- WHAT YOU WILL DO: All of the data below should be printed again word for word, pictures excluded.

RECORDS SUPPLIED: Begin

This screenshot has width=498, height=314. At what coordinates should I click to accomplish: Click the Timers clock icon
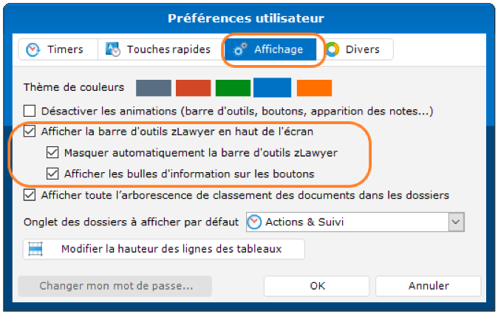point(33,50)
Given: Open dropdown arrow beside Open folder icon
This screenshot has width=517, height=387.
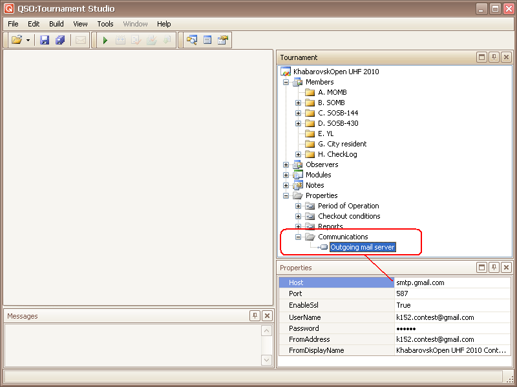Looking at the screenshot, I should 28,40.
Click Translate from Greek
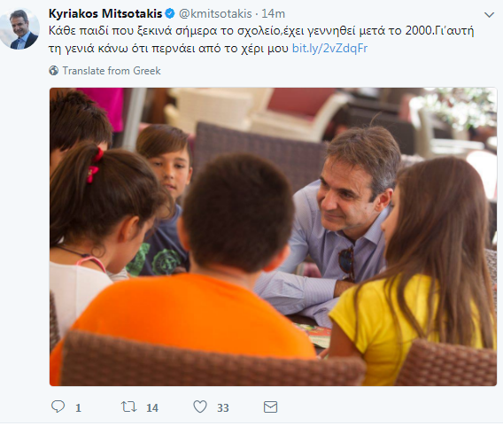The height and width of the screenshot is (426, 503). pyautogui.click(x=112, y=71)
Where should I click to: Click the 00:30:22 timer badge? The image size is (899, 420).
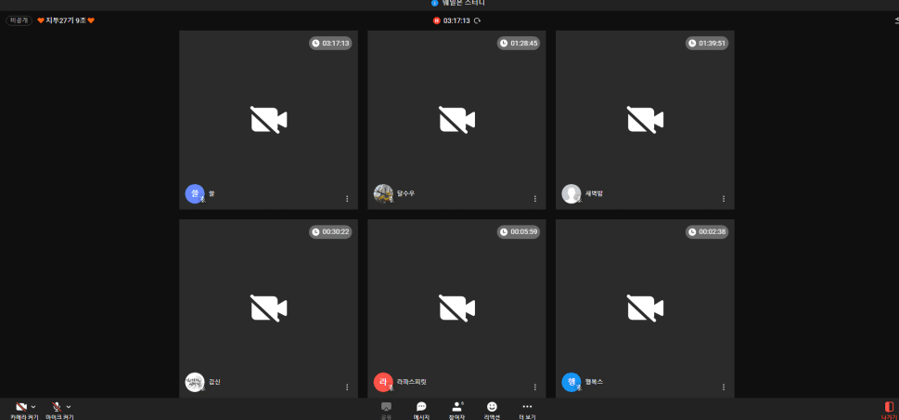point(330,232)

RECORDS SUPPLIED: End

- OUTPUT FOR THIS TASK:
This screenshot has width=498, height=314. At what coordinates should I click to accomplish: Click the Timers clock icon
point(33,50)
Given: Open dropdown arrow beside Open folder icon
This screenshot has width=517, height=387.
Looking at the screenshot, I should 28,40.
Click Translate from Greek
The height and width of the screenshot is (426, 503). pyautogui.click(x=112, y=71)
Where should I click to: Click the 00:30:22 timer badge? The image size is (899, 420).
point(330,232)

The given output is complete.